▸ **Activity**: Quote the data below in full, please, without altering anything.

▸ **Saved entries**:
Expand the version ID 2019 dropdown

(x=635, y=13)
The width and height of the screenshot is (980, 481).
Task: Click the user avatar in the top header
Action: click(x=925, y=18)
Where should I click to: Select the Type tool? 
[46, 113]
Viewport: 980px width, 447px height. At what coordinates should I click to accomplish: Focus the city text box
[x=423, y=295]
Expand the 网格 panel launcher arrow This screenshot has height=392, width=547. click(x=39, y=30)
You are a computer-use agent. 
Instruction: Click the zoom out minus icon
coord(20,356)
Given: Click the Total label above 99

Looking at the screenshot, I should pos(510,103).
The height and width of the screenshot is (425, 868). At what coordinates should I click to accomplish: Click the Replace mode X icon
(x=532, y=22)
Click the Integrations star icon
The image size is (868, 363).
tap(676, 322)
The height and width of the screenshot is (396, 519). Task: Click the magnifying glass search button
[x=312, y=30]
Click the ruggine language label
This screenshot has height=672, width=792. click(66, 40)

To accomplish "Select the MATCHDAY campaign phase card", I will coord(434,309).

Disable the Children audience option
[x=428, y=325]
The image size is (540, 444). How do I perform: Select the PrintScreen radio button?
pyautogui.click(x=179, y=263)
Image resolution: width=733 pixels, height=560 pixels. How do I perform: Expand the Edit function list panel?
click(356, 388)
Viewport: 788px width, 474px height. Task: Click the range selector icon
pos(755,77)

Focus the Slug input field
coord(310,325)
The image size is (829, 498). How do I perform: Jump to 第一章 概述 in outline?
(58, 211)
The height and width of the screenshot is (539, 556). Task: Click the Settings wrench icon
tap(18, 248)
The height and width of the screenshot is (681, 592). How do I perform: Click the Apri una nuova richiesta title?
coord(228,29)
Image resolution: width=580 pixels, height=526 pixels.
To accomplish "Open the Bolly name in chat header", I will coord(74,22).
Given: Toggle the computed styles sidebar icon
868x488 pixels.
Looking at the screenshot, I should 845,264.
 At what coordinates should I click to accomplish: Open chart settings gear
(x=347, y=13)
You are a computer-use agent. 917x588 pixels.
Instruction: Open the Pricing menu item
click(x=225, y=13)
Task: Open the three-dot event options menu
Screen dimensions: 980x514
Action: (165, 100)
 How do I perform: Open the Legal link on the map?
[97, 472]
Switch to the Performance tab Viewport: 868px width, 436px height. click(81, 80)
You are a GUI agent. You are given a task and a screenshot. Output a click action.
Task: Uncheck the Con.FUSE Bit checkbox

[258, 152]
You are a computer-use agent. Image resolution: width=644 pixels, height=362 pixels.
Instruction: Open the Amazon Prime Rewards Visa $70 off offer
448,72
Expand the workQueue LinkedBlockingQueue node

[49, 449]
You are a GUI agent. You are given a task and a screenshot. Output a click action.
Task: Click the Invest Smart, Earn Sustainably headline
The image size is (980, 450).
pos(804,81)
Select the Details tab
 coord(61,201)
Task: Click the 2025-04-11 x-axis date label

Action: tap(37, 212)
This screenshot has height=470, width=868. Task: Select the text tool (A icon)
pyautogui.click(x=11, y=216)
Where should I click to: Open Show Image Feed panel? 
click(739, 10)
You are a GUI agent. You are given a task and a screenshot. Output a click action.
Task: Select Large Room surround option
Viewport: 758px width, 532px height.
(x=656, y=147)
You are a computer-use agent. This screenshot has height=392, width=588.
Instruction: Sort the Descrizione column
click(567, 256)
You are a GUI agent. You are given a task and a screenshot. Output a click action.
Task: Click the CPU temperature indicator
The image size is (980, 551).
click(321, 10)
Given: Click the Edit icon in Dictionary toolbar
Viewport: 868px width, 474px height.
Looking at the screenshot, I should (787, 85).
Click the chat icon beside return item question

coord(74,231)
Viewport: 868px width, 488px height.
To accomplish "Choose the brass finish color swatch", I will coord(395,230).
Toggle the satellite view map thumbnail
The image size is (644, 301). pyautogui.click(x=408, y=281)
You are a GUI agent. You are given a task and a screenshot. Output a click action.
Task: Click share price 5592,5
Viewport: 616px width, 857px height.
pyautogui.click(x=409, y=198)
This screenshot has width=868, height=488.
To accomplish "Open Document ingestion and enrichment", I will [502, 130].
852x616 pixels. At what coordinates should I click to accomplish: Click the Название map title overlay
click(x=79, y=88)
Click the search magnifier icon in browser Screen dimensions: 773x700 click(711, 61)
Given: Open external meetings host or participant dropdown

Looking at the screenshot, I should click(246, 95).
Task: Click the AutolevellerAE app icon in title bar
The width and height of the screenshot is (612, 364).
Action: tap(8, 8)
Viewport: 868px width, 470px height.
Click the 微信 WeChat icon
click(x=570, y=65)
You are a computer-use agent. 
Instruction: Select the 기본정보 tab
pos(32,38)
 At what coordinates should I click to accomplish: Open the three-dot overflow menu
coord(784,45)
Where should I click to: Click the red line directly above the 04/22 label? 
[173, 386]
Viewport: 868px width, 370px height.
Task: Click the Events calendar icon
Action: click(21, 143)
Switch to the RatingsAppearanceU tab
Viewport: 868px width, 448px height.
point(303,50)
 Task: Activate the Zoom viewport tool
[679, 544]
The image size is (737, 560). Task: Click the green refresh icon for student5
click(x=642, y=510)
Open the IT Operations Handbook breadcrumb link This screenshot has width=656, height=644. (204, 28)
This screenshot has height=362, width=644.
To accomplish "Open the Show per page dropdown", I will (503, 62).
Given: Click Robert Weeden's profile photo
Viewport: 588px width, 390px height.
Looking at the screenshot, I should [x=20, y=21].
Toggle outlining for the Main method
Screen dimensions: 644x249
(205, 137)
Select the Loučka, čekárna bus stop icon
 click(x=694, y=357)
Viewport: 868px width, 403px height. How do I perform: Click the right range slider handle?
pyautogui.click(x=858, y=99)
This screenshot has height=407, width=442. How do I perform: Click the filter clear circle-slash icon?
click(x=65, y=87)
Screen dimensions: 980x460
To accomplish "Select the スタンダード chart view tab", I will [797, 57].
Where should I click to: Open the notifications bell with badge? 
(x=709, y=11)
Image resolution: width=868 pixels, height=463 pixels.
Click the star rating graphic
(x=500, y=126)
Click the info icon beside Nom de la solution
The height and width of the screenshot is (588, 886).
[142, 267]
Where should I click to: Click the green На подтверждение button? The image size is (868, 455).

▸ **Answer section**:
Expand the version ID 2019 dropdown

(x=635, y=13)
The width and height of the screenshot is (980, 481).
Task: Click the user avatar in the top header
Action: click(x=925, y=18)
Where should I click to: Select the Type tool? 
[46, 113]
Viewport: 980px width, 447px height. At what coordinates should I click to accomplish: Focus the city text box
[x=423, y=295]
Expand the 网格 panel launcher arrow This screenshot has height=392, width=547. click(x=39, y=30)
You are a computer-use agent. 
Instruction: Click the zoom out minus icon
coord(20,356)
Given: Click the Total label above 99

Looking at the screenshot, I should pos(510,103).
The height and width of the screenshot is (425, 868). At what coordinates should I click to accomplish: Click the Replace mode X icon
(x=532, y=22)
Click the Integrations star icon
The image size is (868, 363).
tap(676, 322)
The height and width of the screenshot is (396, 519). Task: Click the magnifying glass search button
[x=312, y=30]
Click the ruggine language label
This screenshot has height=672, width=792. click(66, 40)

To accomplish "Select the MATCHDAY campaign phase card", I will coord(434,309).

Disable the Children audience option
[x=428, y=325]
The image size is (540, 444). How do I perform: Select the PrintScreen radio button?
pyautogui.click(x=179, y=263)
Image resolution: width=733 pixels, height=560 pixels. How do I perform: Expand the Edit function list panel?
click(356, 388)
Viewport: 788px width, 474px height. Task: Click the range selector icon
pos(755,77)

Focus the Slug input field
coord(310,325)
The image size is (829, 498). How do I perform: Jump to 第一章 概述 in outline?
(58, 211)
The height and width of the screenshot is (539, 556). Task: Click the Settings wrench icon
tap(18, 248)
The height and width of the screenshot is (681, 592). How do I perform: Click the Apri una nuova richiesta title?
coord(228,29)
Image resolution: width=580 pixels, height=526 pixels.
To accomplish "Open the Bolly name in chat header", I will coord(74,22).
Given: Toggle the computed styles sidebar icon
868x488 pixels.
Looking at the screenshot, I should 845,264.
 At what coordinates should I click to accomplish: Open chart settings gear
(x=347, y=13)
You are a computer-use agent. 917x588 pixels.
Instruction: Open the Pricing menu item
click(x=225, y=13)
Task: Open the three-dot event options menu
Screen dimensions: 980x514
Action: (165, 100)
 How do I perform: Open the Legal link on the map?
[97, 472]
Switch to the Performance tab Viewport: 868px width, 436px height. click(81, 80)
You are a GUI agent. You are given a task and a screenshot. Output a click action.
Task: Uncheck the Con.FUSE Bit checkbox

[258, 152]
You are a computer-use agent. Image resolution: width=644 pixels, height=362 pixels.
Instruction: Open the Amazon Prime Rewards Visa $70 off offer
448,72
Expand the workQueue LinkedBlockingQueue node

[49, 449]
You are a GUI agent. You are given a task and a screenshot. Output a click action.
Task: Click the Invest Smart, Earn Sustainably headline
The image size is (980, 450).
pos(804,81)
Select the Details tab
 coord(61,201)
Task: Click the 2025-04-11 x-axis date label

Action: tap(37, 212)
This screenshot has height=470, width=868. Task: Select the text tool (A icon)
pyautogui.click(x=11, y=216)
Where should I click to: Open Show Image Feed panel? 
click(739, 10)
You are a GUI agent. You are given a task and a screenshot. Output a click action.
Task: Select Large Room surround option
Viewport: 758px width, 532px height.
(x=656, y=147)
You are a computer-use agent. This screenshot has height=392, width=588.
Instruction: Sort the Descrizione column
click(567, 256)
You are a GUI agent. You are given a task and a screenshot. Output a click action.
Task: Click the CPU temperature indicator
The image size is (980, 551).
click(321, 10)
Given: Click the Edit icon in Dictionary toolbar
Viewport: 868px width, 474px height.
Looking at the screenshot, I should (787, 85).
Click the chat icon beside return item question

coord(74,231)
Viewport: 868px width, 488px height.
To accomplish "Choose the brass finish color swatch", I will coord(395,230).
Toggle the satellite view map thumbnail
The image size is (644, 301). pyautogui.click(x=408, y=281)
You are a GUI agent. You are given a task and a screenshot. Output a click action.
Task: Click share price 5592,5
Viewport: 616px width, 857px height.
pyautogui.click(x=409, y=198)
This screenshot has width=868, height=488.
To accomplish "Open Document ingestion and enrichment", I will [502, 130].
852x616 pixels. At what coordinates should I click to accomplish: Click the Название map title overlay
click(x=79, y=88)
Click the search magnifier icon in browser Screen dimensions: 773x700 click(711, 61)
Given: Open external meetings host or participant dropdown

Looking at the screenshot, I should click(246, 95).
Task: Click the AutolevellerAE app icon in title bar
The width and height of the screenshot is (612, 364).
Action: tap(8, 8)
Viewport: 868px width, 470px height.
Click the 微信 WeChat icon
click(x=570, y=65)
You are a computer-use agent. 
Instruction: Select the 기본정보 tab
pos(32,38)
 At what coordinates should I click to accomplish: Open the three-dot overflow menu
coord(784,45)
Where should I click to: Click the red line directly above the 04/22 label? 
[173, 386]
Viewport: 868px width, 370px height.
Task: Click the Events calendar icon
Action: click(21, 143)
Switch to the RatingsAppearanceU tab
Viewport: 868px width, 448px height.
point(303,50)
 Task: Activate the Zoom viewport tool
[679, 544]
The image size is (737, 560). Task: Click the green refresh icon for student5
click(x=642, y=510)
Open the IT Operations Handbook breadcrumb link This screenshot has width=656, height=644. (204, 28)
This screenshot has height=362, width=644.
To accomplish "Open the Show per page dropdown", I will (503, 62).
Given: Click Robert Weeden's profile photo
Viewport: 588px width, 390px height.
Looking at the screenshot, I should [x=20, y=21].
Toggle outlining for the Main method
Screen dimensions: 644x249
(205, 137)
Select the Loučka, čekárna bus stop icon
 click(x=694, y=357)
Viewport: 868px width, 403px height. How do I perform: Click the right range slider handle?
pyautogui.click(x=858, y=99)
This screenshot has height=407, width=442. How do I perform: Click the filter clear circle-slash icon?
click(x=65, y=87)
Screen dimensions: 980x460
To accomplish "Select the スタンダード chart view tab", I will [797, 57].
Where should I click to: Open the notifications bell with badge? 
(x=709, y=11)
Image resolution: width=868 pixels, height=463 pixels.
Click the star rating graphic
(x=500, y=126)
Click the info icon beside Nom de la solution
The height and width of the screenshot is (588, 886).
[142, 267]
Where should I click to: Click the green На подтверждение button? The image size is (868, 455).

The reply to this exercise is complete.